There’s a growing movement to discourage carbon-intensive international travel. Indeed the two most popular comments for this year’s New York Times 52 Places to Go list were from readers suggesting that everyone should stay closer to home to be more environmentally responsible. This sentiment was also the gist of a recent piece in Axios with the headline, “There’s too much tourism.” The piece has no mention of the benefits of learning about other parts of the world or the importance of travel to the global economy. And the author quotes Christopher Gaffney, a hospitality professor at NYU, who says, “You might decrease your knowledge of the planet, but increase your knowledge of your neighbors. And that’s just as valuable.”

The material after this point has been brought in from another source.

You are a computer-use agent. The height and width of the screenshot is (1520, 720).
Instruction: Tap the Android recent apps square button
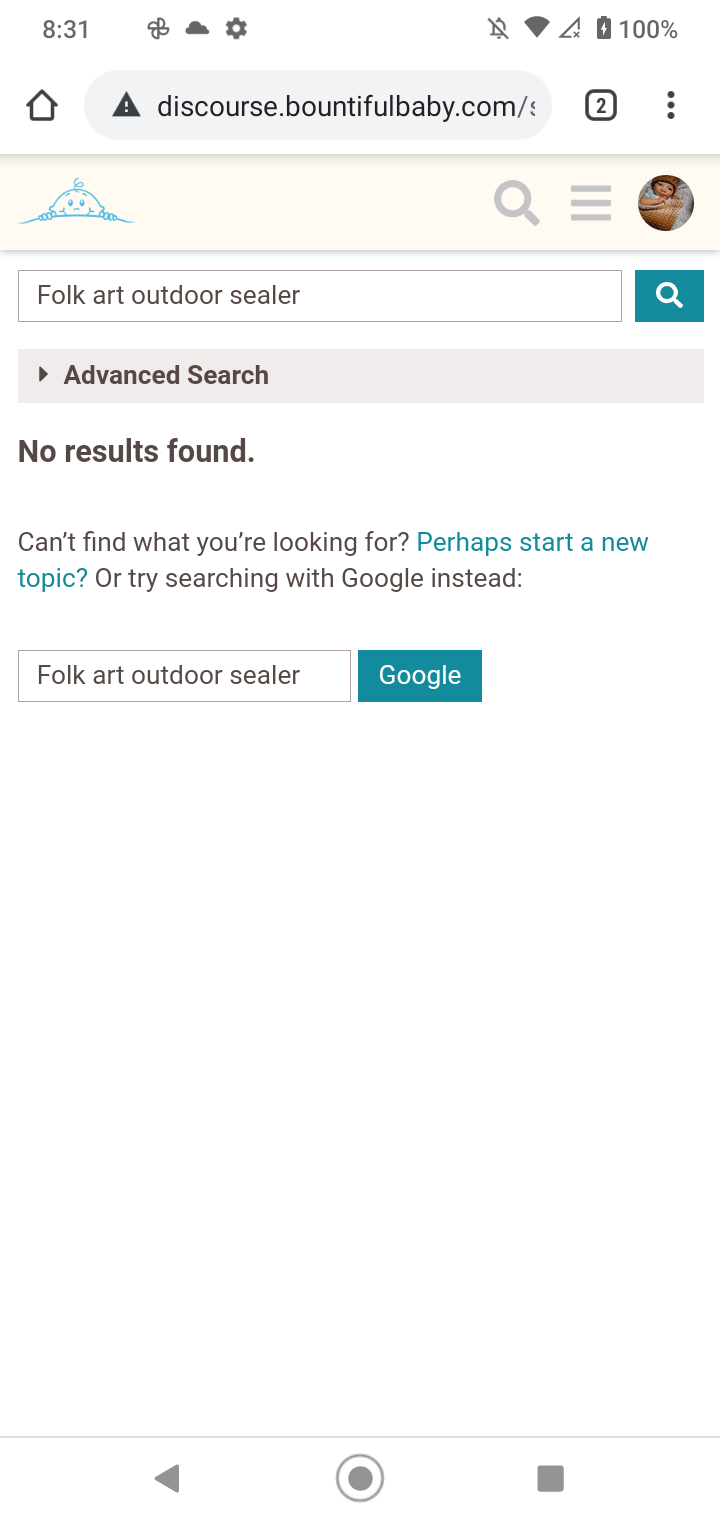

I looked up Mr. Gaffney on Linkedin and note that he’s an admitted globetrotter who has been a visiting professor in Zurich and Rio de Janeiro and says on his profile he’s “spent much of his life traveling with intention.” So, while he’s frolicking on Copacabana Beach, you should stay home and get to know your neighbors. I already know my neighbors well enough, and I’m sorry but leaving my hometown of St. Petersburg, FL for say, Boca Raton isn’t a substitute for the kind of enriching, educational foreign travel that I’ve grown addicted to.

I suspect that Mr. Gaffney and many of the travel editors carping about overtourism and counseling us to stay close to home aren’t curtailing their foreign travel plans. Perhaps they’re pushing the overtourism narrative to keep you and me out of their way? It’s a shame because international travel remains the world’s best university and there are few better classrooms than Japan.